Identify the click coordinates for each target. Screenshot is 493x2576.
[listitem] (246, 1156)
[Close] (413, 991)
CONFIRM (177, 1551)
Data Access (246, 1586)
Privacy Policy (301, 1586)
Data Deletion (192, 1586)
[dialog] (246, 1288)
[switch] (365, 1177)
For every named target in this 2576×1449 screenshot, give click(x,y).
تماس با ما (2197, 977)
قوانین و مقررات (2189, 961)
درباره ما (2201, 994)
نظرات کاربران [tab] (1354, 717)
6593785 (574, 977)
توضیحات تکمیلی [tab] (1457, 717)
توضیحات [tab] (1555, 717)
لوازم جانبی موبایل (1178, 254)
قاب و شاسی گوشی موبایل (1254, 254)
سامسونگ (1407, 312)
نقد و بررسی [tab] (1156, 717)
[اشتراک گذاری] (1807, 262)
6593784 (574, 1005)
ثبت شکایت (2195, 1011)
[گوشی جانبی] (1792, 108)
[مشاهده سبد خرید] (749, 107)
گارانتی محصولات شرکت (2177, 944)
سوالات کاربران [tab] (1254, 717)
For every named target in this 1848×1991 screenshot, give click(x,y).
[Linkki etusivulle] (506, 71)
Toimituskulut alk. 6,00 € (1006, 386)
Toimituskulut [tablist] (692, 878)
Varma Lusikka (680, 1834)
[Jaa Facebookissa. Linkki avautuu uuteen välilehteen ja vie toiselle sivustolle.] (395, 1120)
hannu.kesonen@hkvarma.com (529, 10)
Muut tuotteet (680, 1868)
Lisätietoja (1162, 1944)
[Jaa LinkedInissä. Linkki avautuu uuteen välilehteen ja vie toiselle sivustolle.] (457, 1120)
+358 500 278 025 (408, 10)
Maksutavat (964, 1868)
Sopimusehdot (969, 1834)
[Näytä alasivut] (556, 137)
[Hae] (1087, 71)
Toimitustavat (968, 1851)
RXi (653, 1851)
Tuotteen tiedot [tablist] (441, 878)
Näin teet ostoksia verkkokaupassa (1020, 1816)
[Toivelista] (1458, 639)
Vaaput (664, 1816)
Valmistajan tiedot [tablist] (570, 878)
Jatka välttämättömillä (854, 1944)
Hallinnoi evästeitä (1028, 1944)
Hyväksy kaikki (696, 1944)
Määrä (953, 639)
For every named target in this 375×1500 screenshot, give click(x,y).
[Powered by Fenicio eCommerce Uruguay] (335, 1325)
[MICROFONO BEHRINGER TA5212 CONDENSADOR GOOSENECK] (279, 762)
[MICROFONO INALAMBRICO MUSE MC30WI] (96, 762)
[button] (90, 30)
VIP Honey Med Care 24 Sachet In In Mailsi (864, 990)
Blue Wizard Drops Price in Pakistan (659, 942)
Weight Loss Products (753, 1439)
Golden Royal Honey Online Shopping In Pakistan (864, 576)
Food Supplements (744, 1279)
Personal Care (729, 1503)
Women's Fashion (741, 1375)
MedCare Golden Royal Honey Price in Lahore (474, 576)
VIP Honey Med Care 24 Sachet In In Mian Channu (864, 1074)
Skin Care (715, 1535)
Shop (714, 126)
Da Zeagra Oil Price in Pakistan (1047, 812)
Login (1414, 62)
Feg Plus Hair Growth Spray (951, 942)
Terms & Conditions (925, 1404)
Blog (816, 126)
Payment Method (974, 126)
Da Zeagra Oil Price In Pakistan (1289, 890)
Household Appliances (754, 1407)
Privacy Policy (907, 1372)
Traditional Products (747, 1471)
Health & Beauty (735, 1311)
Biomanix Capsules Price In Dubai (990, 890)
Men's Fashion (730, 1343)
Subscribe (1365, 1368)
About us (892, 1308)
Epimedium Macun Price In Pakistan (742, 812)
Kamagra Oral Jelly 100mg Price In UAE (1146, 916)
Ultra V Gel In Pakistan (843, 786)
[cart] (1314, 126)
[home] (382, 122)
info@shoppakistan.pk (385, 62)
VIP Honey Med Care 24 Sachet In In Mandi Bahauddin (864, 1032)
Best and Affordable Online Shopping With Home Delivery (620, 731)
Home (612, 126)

Problem to solve: Look through the material for "every". Copy each line that has it.

Your response:
For every named target in this 2576×1449 screenshot, give click(x,y).
For every named target in this 1848×1991 screenshot, give click(x,y).
For every named target in this 375×1500 screenshot, give click(x,y).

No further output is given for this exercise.